■ TASK:
Copy verbatim the span of lines beginning at the line that contains "The width and" and ending with the final line of the data. Exclude pictures from the copy.
BEGIN
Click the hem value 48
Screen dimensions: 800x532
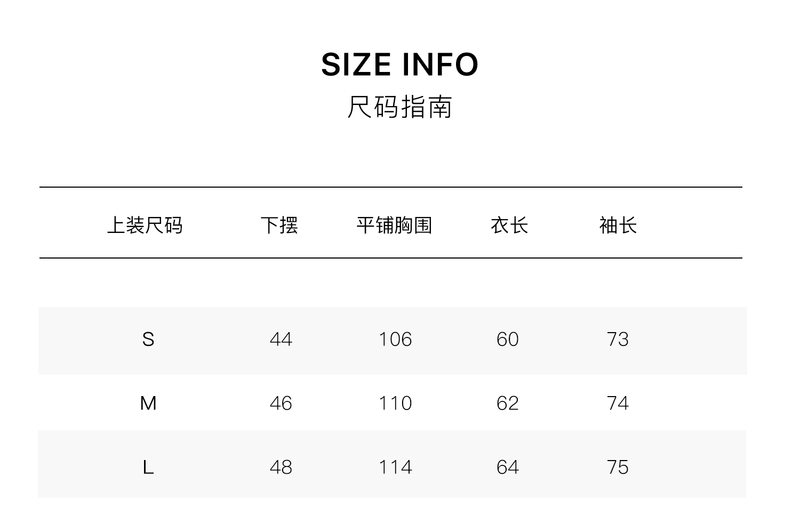click(281, 467)
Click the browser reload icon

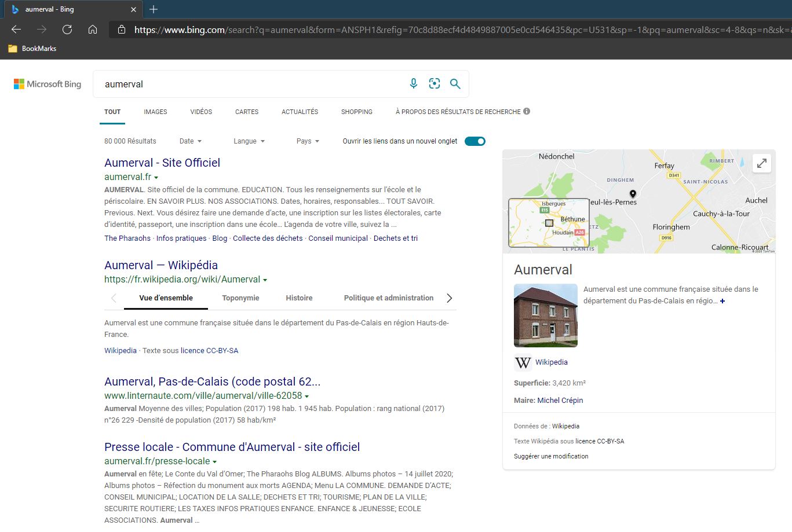pyautogui.click(x=67, y=30)
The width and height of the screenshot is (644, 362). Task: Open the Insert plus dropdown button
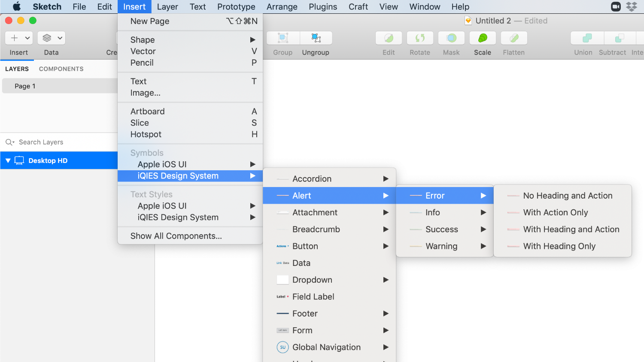click(19, 38)
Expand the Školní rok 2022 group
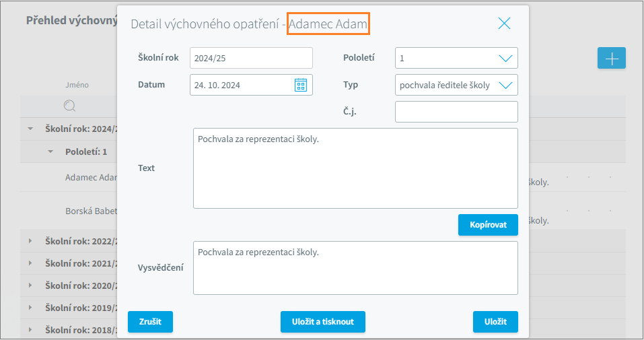This screenshot has height=340, width=644. click(30, 240)
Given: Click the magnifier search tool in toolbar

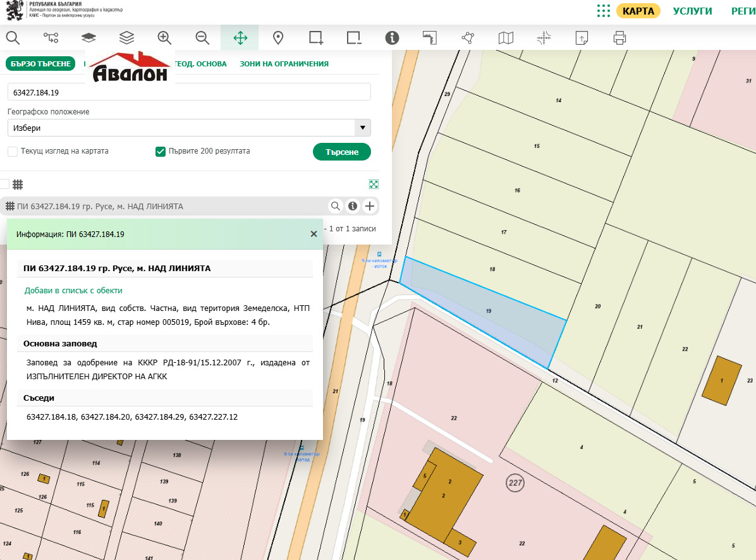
END
■ TASK ANSWER:
The width and height of the screenshot is (644, 362). Task: Open the Insert plus dropdown button
click(19, 38)
Expand the Školní rok 2022 group
This screenshot has height=340, width=644. click(30, 240)
Given: Click the magnifier search tool in toolbar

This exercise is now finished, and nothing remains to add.